__Objective 1__
The Hadoop question below uses short variable names and explains each one in a code comment. List each of those names with the meaning its comment gives.
__Objective 2__
In the Hadoop question below, what type is the aggValues field declared as?

═══ Article ═══

Merging two SortedMapWritable in Hadoop? - hadoop

I have defined a class called EquivalenceClsAggValue which has a data field of array (called aggValues).
class public class EquivalenceClsAggValue extends Configured implements WritableComparable<EquivalenceClsAggValue>{
public ArrayList<SortedMapWritable> aggValues;
It has a method which take another object of type EquivalenceClsAggValue and merge its aggValues into aggValues of this class as follows:
public void addEquivalenceCls(EquivalenceClsAggValue eq){
//comment: eq contains only one entry as it comes from the mapper
if (this.aggValues.size()==0){ //new line
this.aggValues = eq.aggValues;
return;
}
for(int i=0;i<eq.aggValues.size();i++){
SortedMapWritable cm = aggValues.get(i); //cm: current map
SortedMapWritable nm = eq.aggValues.get(i); //nm: new map
Text nk = (Text) nm.firstKey();//nk: new key
if(cm.containsKey(nk)){//increment the value
IntWritable ovTmp = (IntWritable) cm.get(nk);
int ov = ovTmp.get();
cm.remove(nk);
cm.put(nk, new IntWritable(ov+1));
}
else{//add new entry
cm.put(nk, new IntWritable(1));
}
}
}
But this function is not merging two aggValues. Could someone help me figure it out?

═══ Stored rows ═══

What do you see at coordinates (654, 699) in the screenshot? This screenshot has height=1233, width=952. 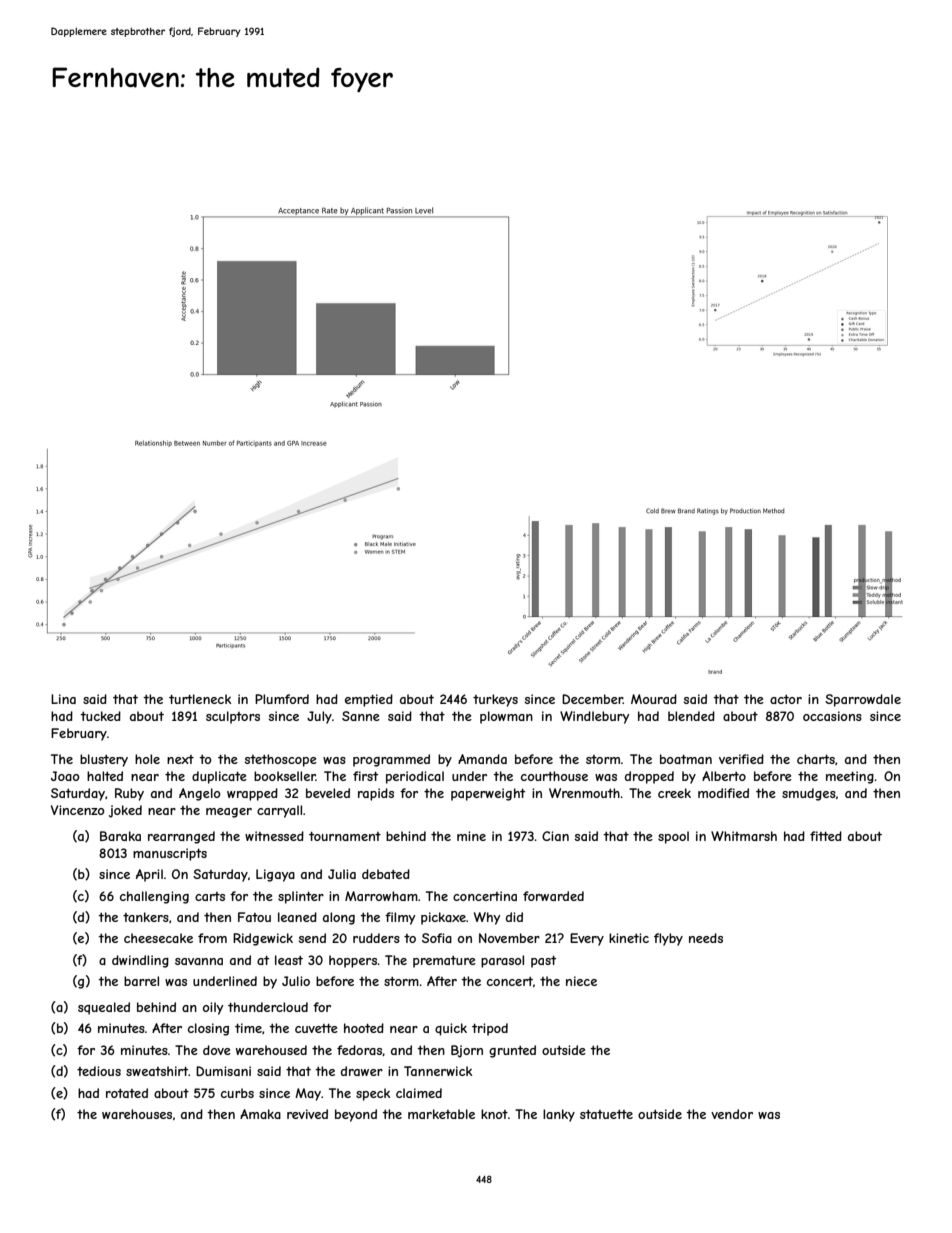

═══
═══ Stored rows ═══

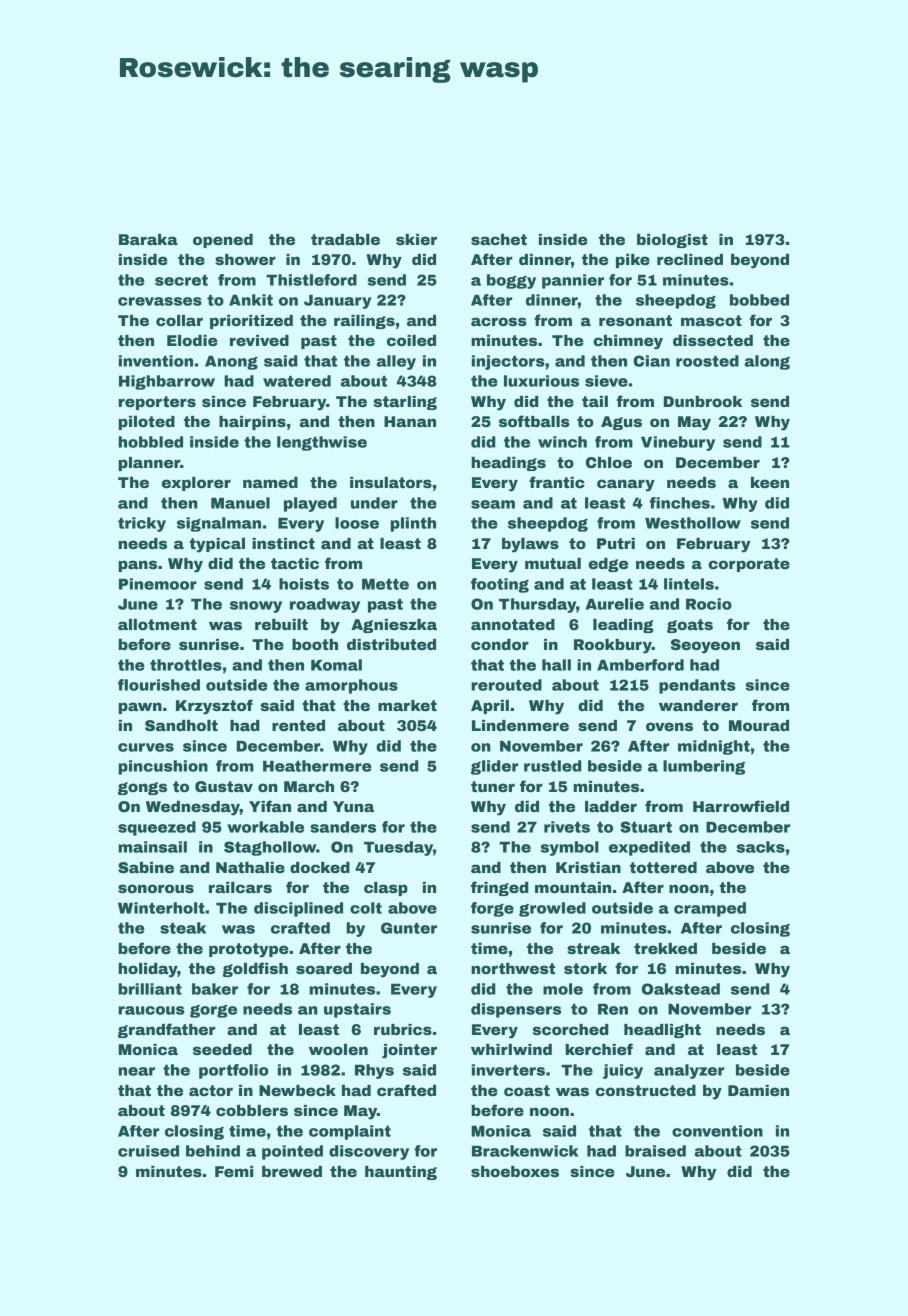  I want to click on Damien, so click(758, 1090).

═══

__Worked answer 1__
- cm: current map
- nm: new map
- nk: new key

__Worked answer 2__
ArrayList<SortedMapWritable>